Rare Rides Icons: The Lincoln Mark Series Cars, Feeling Continental (Part XXVIII)
For our 28th entry in the Lincoln Mark series retrospective, we arrive at a momentous and sad occasion: the end of the traditional full-size Mark V. In 1979, fuel economy concerns of consumers and government meddling in the form of emissions standards were layered onto a car market that contained ever-increasing numbers of economical, reliable Japanese imports. Other Detroit automakers threw up the white flag by 1977 and introduced smaller full-sized cars, but Ford held on to the bitter end. And for its three-year run, the Mark V sold very well, both as Lincoln’s most prestigious car and a full-size holdout at a time when many Americans really didn’t want to buy a smaller car.
The Continental Mark V was a case of the right car at the right time. At the pinnacle of the personal luxury coupe era, the gingerbread-laden Mark V was appealing in all its guises, from skinflint Ace of Base to mid-pack Luxury Group, and on to top-tier Designer Series. Customers even snapped up the true top-tier Mark V via the Diamond Jubilee Edition of 1978 and Collector’s Series of 1979. All-in, the Mark V was the best-selling Continental Mark ever.
A total of 228,262 examples of the Mark V were sold over its three-year run. That's an impressive figure considering its close sibling the Mark IV managed only 278,599 sales over five model years. The best year for Mark IV sales was 1973, when 69,437 examples found homes across the country. The Mark V trounced this sales figure in each of its three years.
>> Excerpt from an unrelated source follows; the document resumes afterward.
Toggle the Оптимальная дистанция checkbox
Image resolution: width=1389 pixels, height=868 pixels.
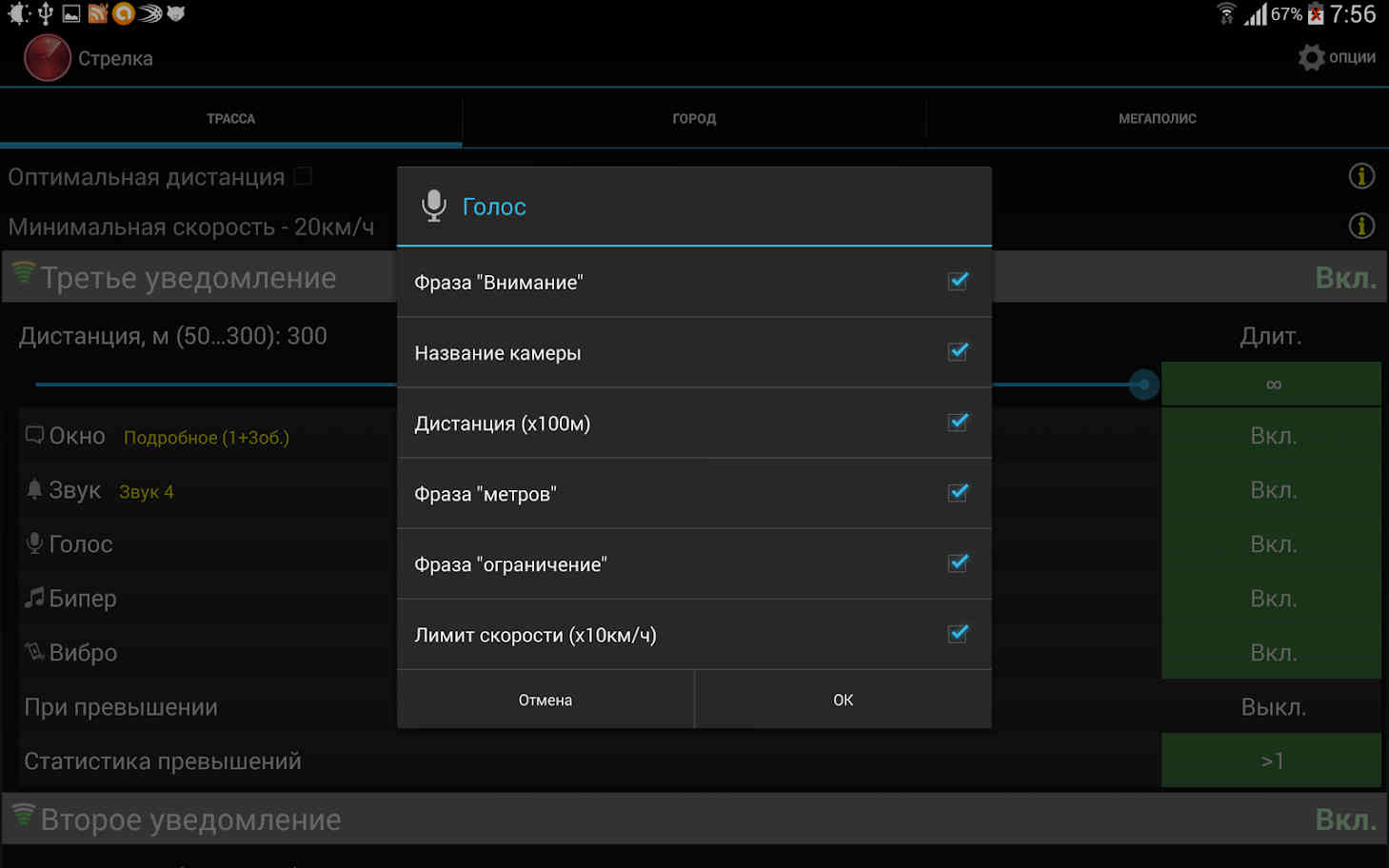pos(303,176)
The Mark V had its best sales year at introduction in 1977 when Lincoln sold 80,321 examples. Unfortunately, a breakdown by trim is not available for that year. Sales fell slightly in 1978, down to 72,602 cars. Of that figure, 16,537 were upscale Designer Series trims.
Of the four Designer Series cars that year, the monochromatic Cartier was the most popular with 8,520 sales. Runner up was Bill Blass with 3,975 sales, its only non-nautical outing during Mark V. Close behind was the more restrained Pucci with 3,125 sales, but the vibrant Givenchy managed only 917. Lincoln raked in the profit margin cash with the invention of the Diamond Jubilee Edition and sold 5,159 examples of the blue and gold beauties that year.
Consumers were aware that 1979 was a last-of-moment, and they snapped up more Mark Vs than they did in 1978. Sales increased to 75,939 cars, comprising an even greater number of high-end examples. The Diamond Jubilee Edition was rebranded as the Collectors’ Series, and the Designer Series cars continued with their reworked themes. Both were more popular than ever before.
Though it changed little from the prior year, the Cartier Designer Series Mark V remained the most popular choice with 9,470 sales. With its return to a bold nautical theme in its outgoing year, the Bill Blass was again in second place, with 6,720 sales. The fates of the Givenchy and Pucci were reversed in 1979, as customers much preferred the newly restrained looks of the Givenchy.
With a color scheme not far from the prior year’s Diamond Jubilee, Givenchy sales increased by 75 percent to 2,262 cars. What customers didn’t really like was the bold new turquoise theme of the Pucci, which managed just 763 sales in 1979. That makes the 1979 Pucci Mark V the rarest of the Designer Series Mark Vs. The $91,000 (adj.) Collector’s Series Mark was nearly as popular as the Bill Blass, and Lincoln sold 6,262 examples.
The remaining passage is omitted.